**Quoted passage**
========================================================================

The Oscars (89th Academy Awards)

Last night, the long-awaited 89th Oscars finally took place. There was some huge competition this year, despite some obvious winners, there were some surprises that I’ll get to later. Jimmy Kimmel did a great job hosting, and every joke he threw made me crack up. He was a fantastic choice to host the show. He poked at a lot of things, including his “rivalry” with Matt Damon and the president’s comments on the “overrated” Meryl Streep. We had great performances from John Legend, Auli’i Cravalho, Lin-Manuel Miranda, Justin Timberlake, and Sting. There were also some great segments including Jimmy Kimmel’s famous Mean Tweets, featuring stars from this year’s awards. Now, before I talk about the wins and awards, here are this year’s winners:

Best Picture: Moonlight
Best Director: Damien Chazelle – La La Land
Best Actor: Casey Affleck – Manchester by the Sea
Best Actress: Emma Stone – La La Land
Best Supporting Actor: Mahershala Ali – Moonlight
Best Supporting Actress: Viola Davis – Fences
Best Original Screenplay: Manchester by the Sea
Best Adapted Screenplay: Moonlight
Best Animated Feature: Zootopia
Best Original Score: La La Land
Best Original Song: “City of Stars” (from La La Land)
Best Cinematography: La La Land
Best Film Editing: Hacksaw Ridge
Best Production Design: La La Land
Best Makeup and Hairstyling: Suicide Squad
Best Costume Design: Fantastic Beasts and Where to Find Them
Best Animated Short: Piper
Best Visual Effects: The Jungle Book
Best Sound Editing: Arrival
Best Sound Mixing: Hacksaw Ridge
Best Documentary Feature: O.J.: Made in America
Best Documentary Short: The White Helmets
Best Live Action Short: Sing
Best Foreign Language Film: The Salesman (from Iran)

========================================================================

**Dataset excerpt**
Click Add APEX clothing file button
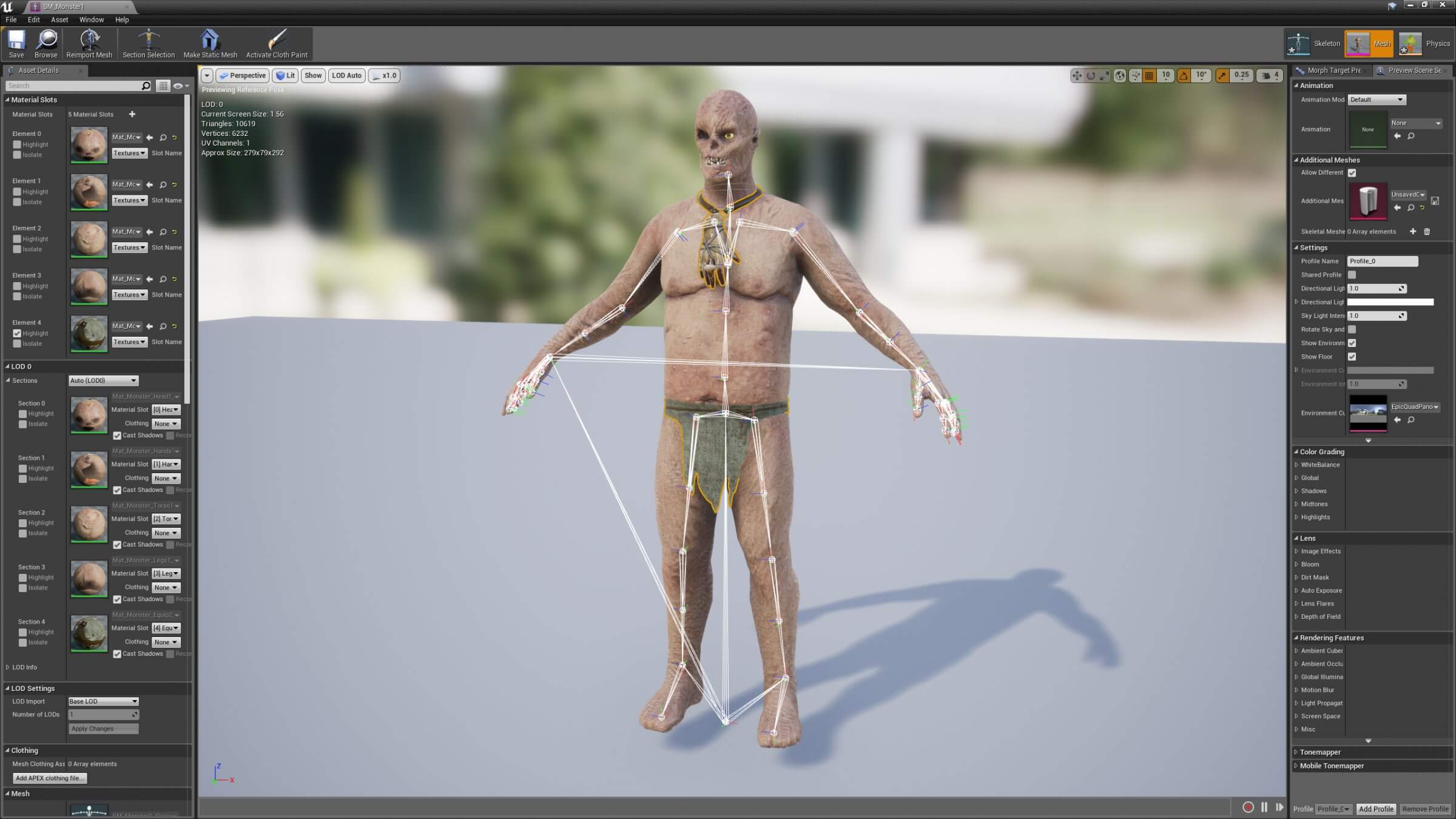click(50, 778)
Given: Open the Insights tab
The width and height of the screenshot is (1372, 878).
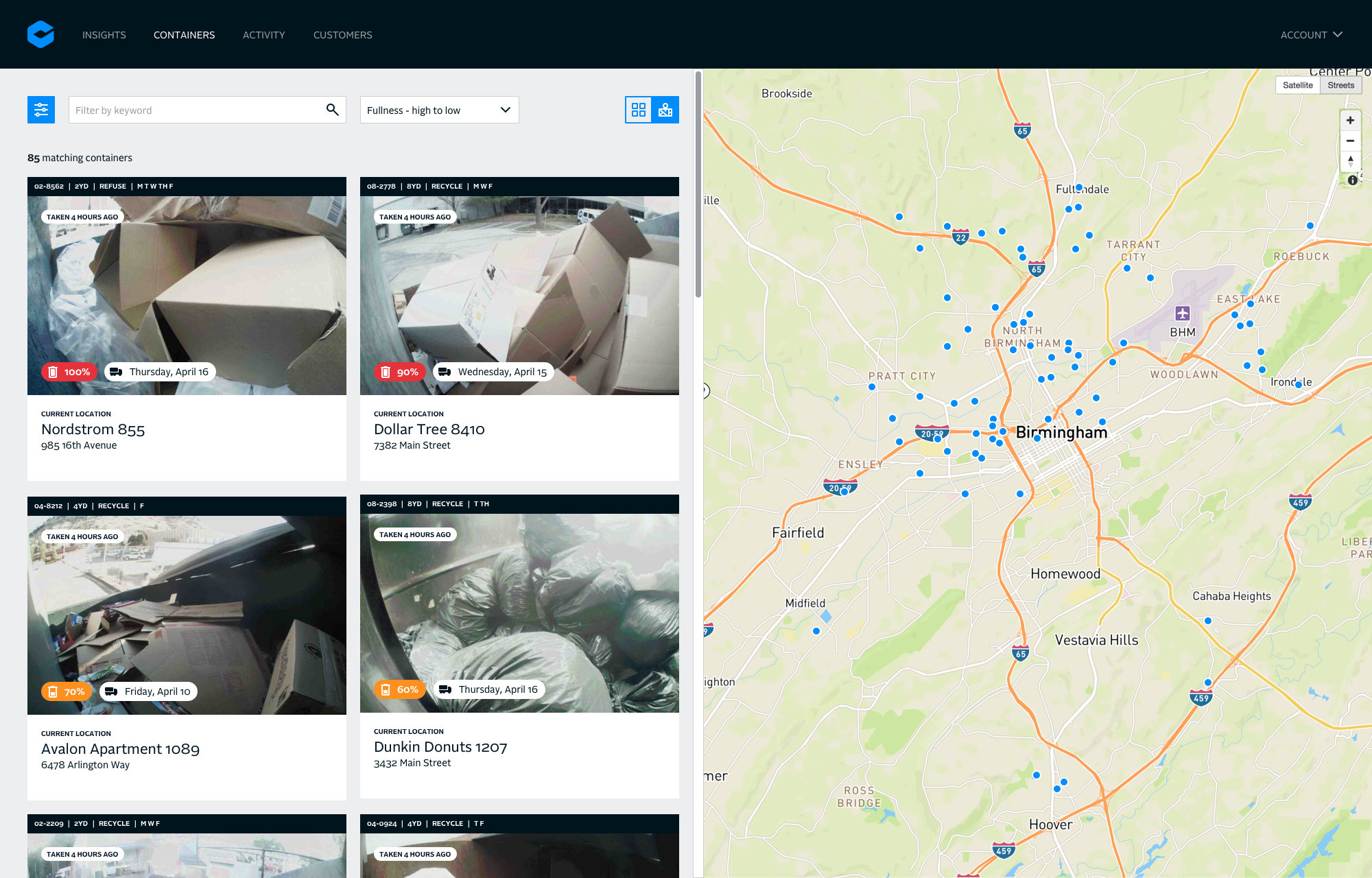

========================================================================

**Stated problem**
Reproduce the full 89th Academy Awards post above, word for word, from its title through the last winner listed.

**Solution to this task**
The Oscars (89th Academy Awards)

Last night, the long-awaited 89th Oscars finally took place. There was some huge competition this year, despite some obvious winners, there were some surprises that I’ll get to later. Jimmy Kimmel did a great job hosting, and every joke he threw made me crack up. He was a fantastic choice to host the show. He poked at a lot of things, including his “rivalry” with Matt Damon and the president’s comments on the “overrated” Meryl Streep. We had great performances from John Legend, Auli’i Cravalho, Lin-Manuel Miranda, Justin Timberlake, and Sting. There were also some great segments including Jimmy Kimmel’s famous Mean Tweets, featuring stars from this year’s awards. Now, before I talk about the wins and awards, here are this year’s winners:

Best Picture: Moonlight
Best Director: Damien Chazelle – La La Land
Best Actor: Casey Affleck – Manchester by the Sea
Best Actress: Emma Stone – La La Land
Best Supporting Actor: Mahershala Ali – Moonlight
Best Supporting Actress: Viola Davis – Fences
Best Original Screenplay: Manchester by the Sea
Best Adapted Screenplay: Moonlight
Best Animated Feature: Zootopia
Best Original Score: La La Land
Best Original Song: “City of Stars” (from La La Land)
Best Cinematography: La La Land
Best Film Editing: Hacksaw Ridge
Best Production Design: La La Land
Best Makeup and Hairstyling: Suicide Squad
Best Costume Design: Fantastic Beasts and Where to Find Them
Best Animated Short: Piper
Best Visual Effects: The Jungle Book
Best Sound Editing: Arrival
Best Sound Mixing: Hacksaw Ridge
Best Documentary Feature: O.J.: Made in America
Best Documentary Short: The White Helmets
Best Live Action Short: Sing
Best Foreign Language Film: The Salesman (from Iran)